Your answer should hold only the lines from the one with "Viewport: 1568px width, 754px height." through the end of the records, repeated exactly and minus any pictures.

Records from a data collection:
[Start of Attachment]

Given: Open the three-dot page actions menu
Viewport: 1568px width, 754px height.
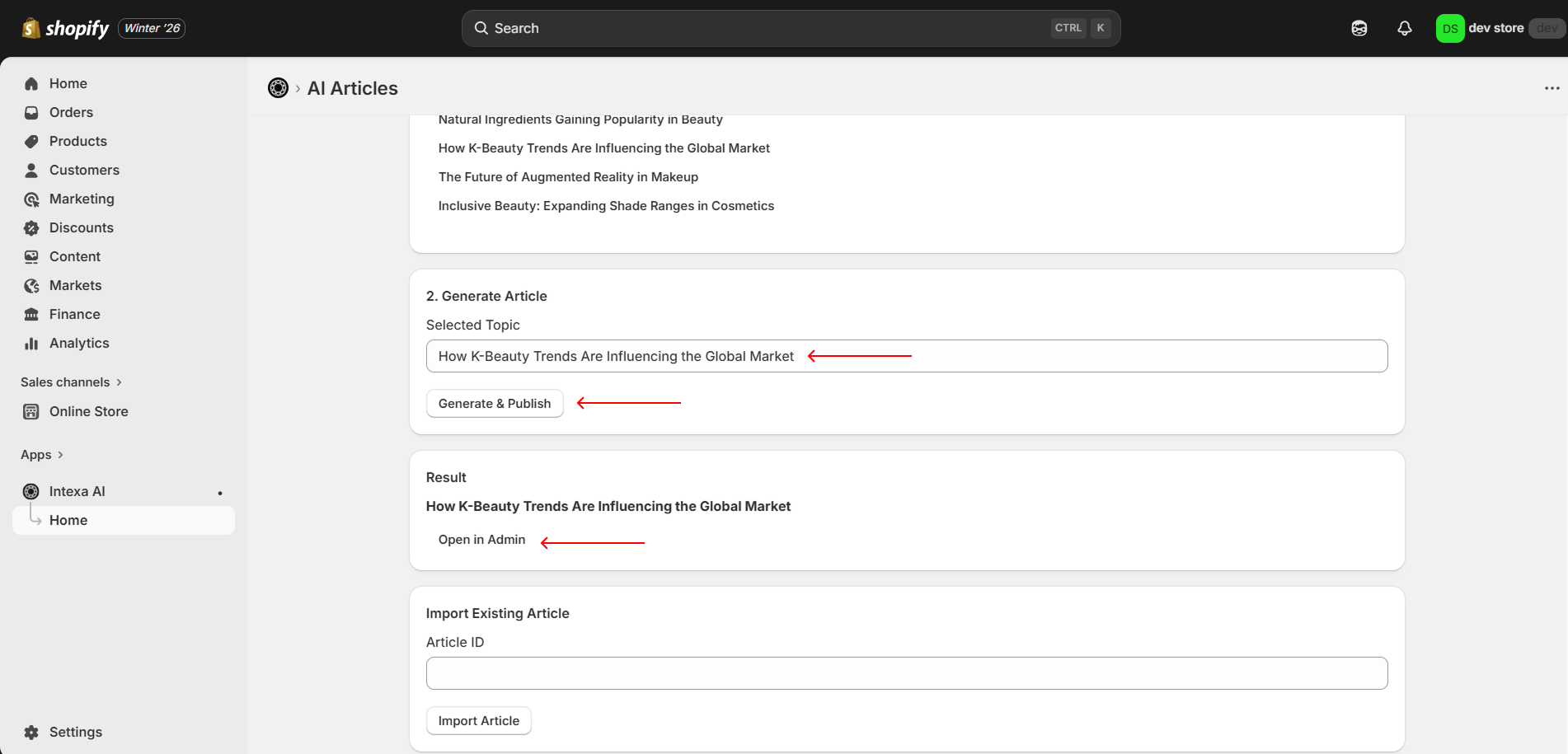Looking at the screenshot, I should click(x=1552, y=88).
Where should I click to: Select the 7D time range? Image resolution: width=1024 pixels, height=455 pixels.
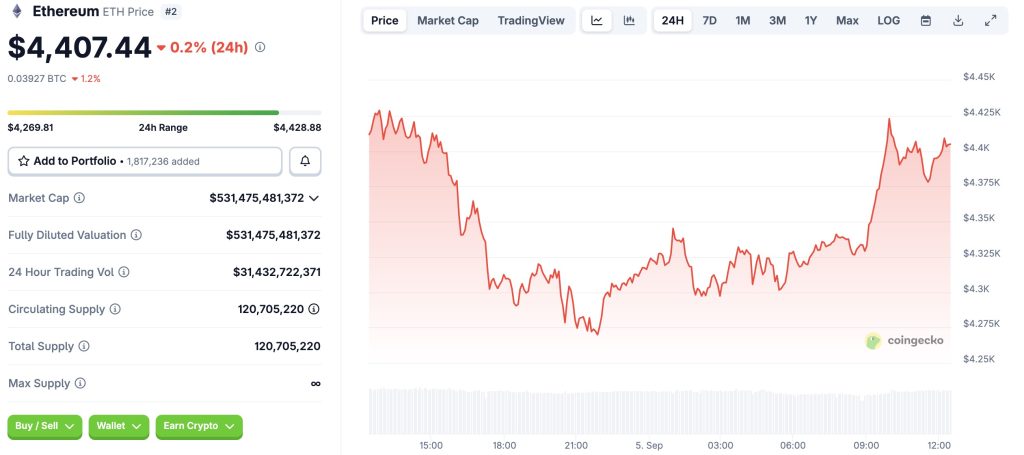(x=709, y=20)
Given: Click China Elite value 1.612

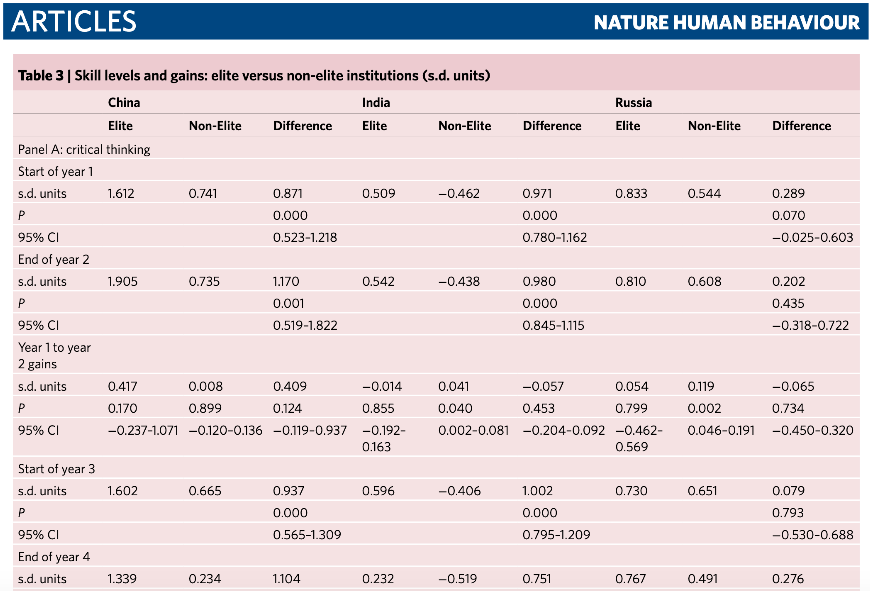Looking at the screenshot, I should [121, 194].
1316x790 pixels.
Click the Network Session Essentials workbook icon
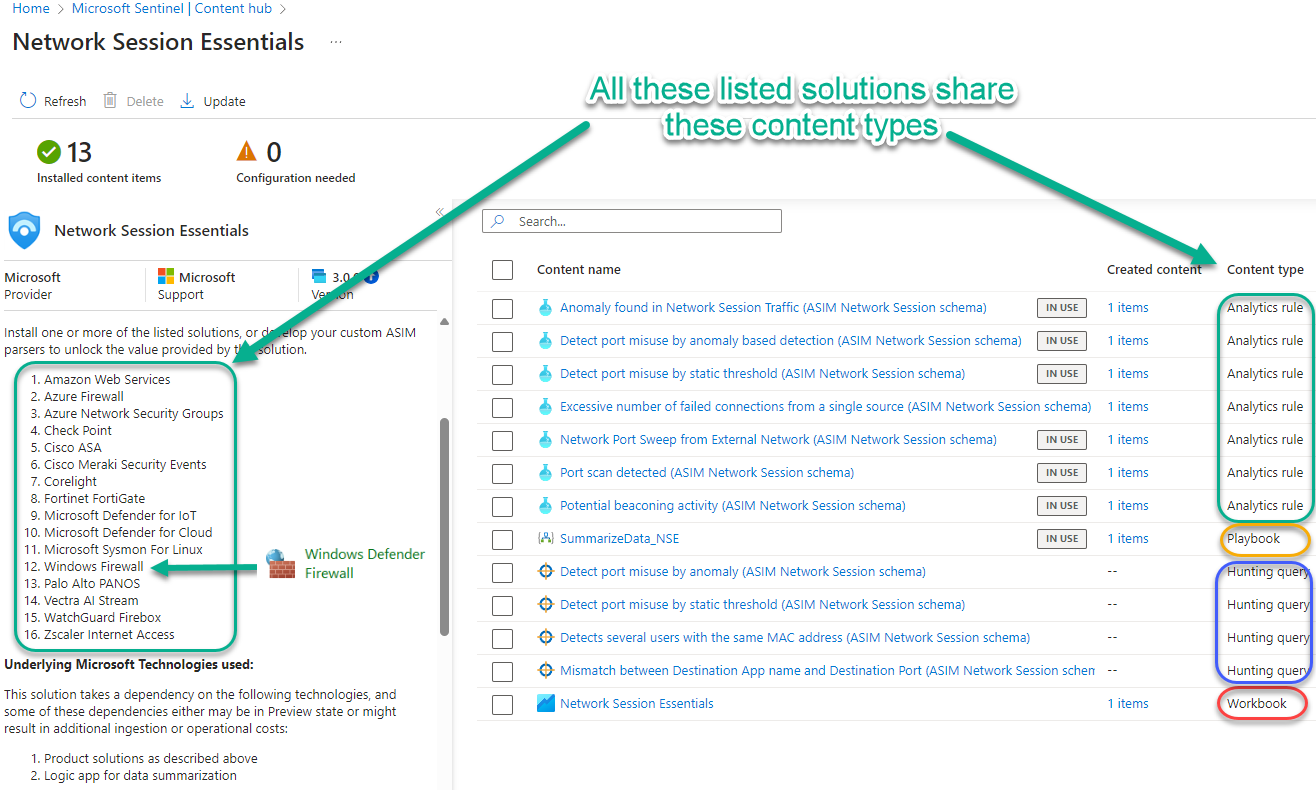[x=545, y=704]
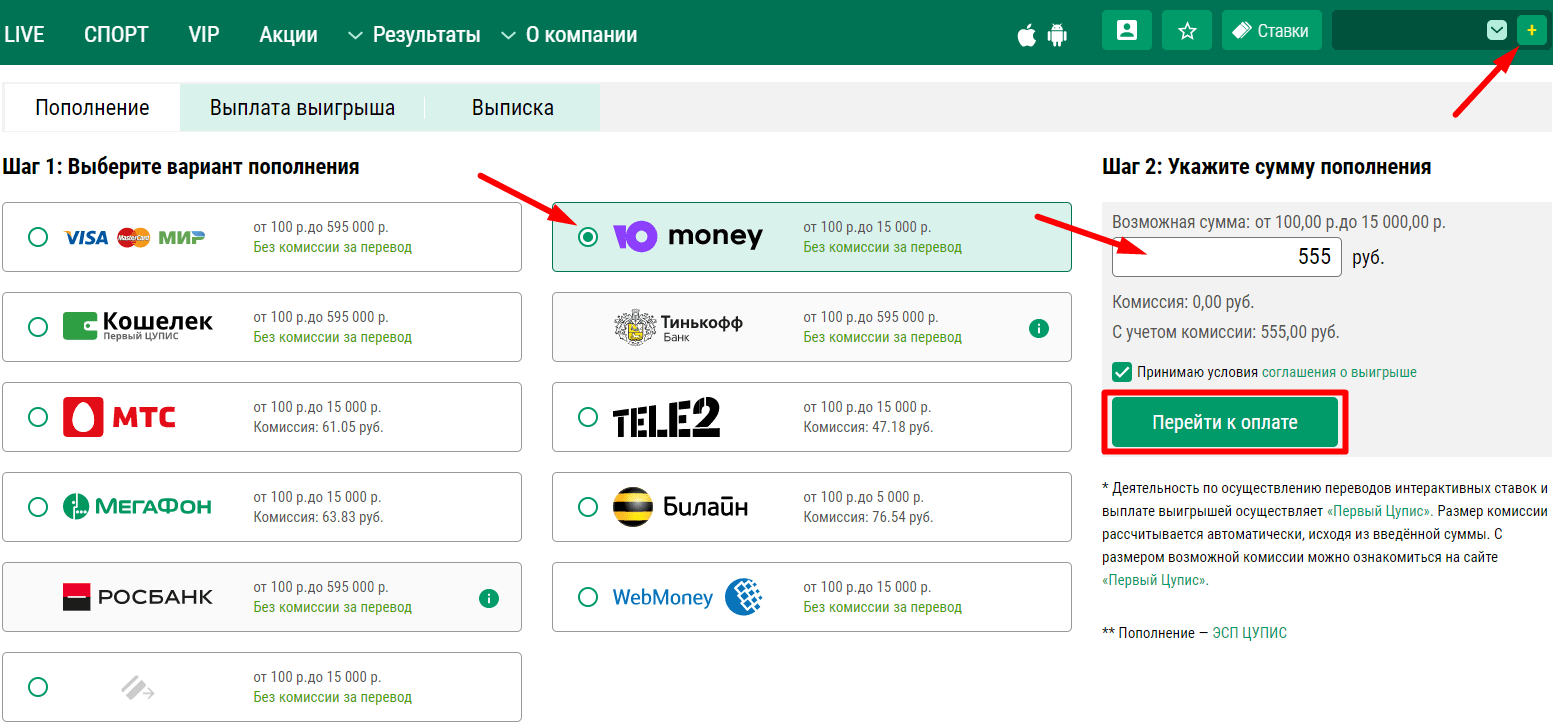Open the account balance dropdown arrow
This screenshot has height=728, width=1553.
coord(1497,30)
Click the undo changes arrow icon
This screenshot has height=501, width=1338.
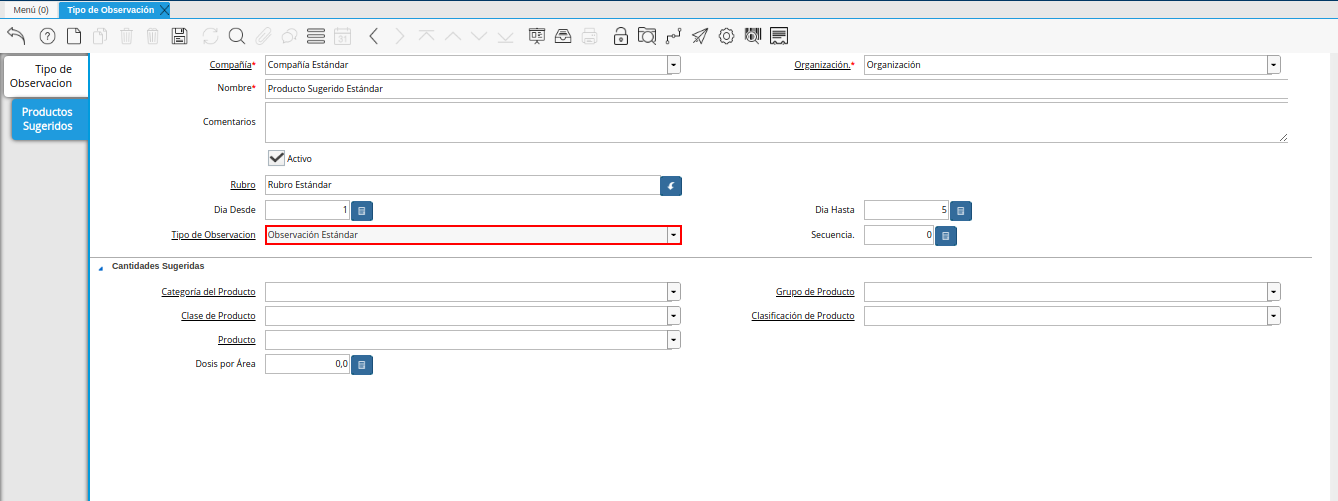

[End of Attachment]

▸ **Solution for this task**:
Viewport: 1568px width, 754px height.
Looking at the screenshot, I should click(x=1552, y=88).
Where should I click to: Select the 7D time range? Image resolution: width=1024 pixels, height=455 pixels.
(x=709, y=20)
Given: Click China Elite value 1.612

Looking at the screenshot, I should [121, 194].
1316x790 pixels.
Click the Network Session Essentials workbook icon
[x=545, y=704]
Open the account balance dropdown arrow
This screenshot has height=728, width=1553.
coord(1497,30)
Click the undo changes arrow icon
This screenshot has height=501, width=1338.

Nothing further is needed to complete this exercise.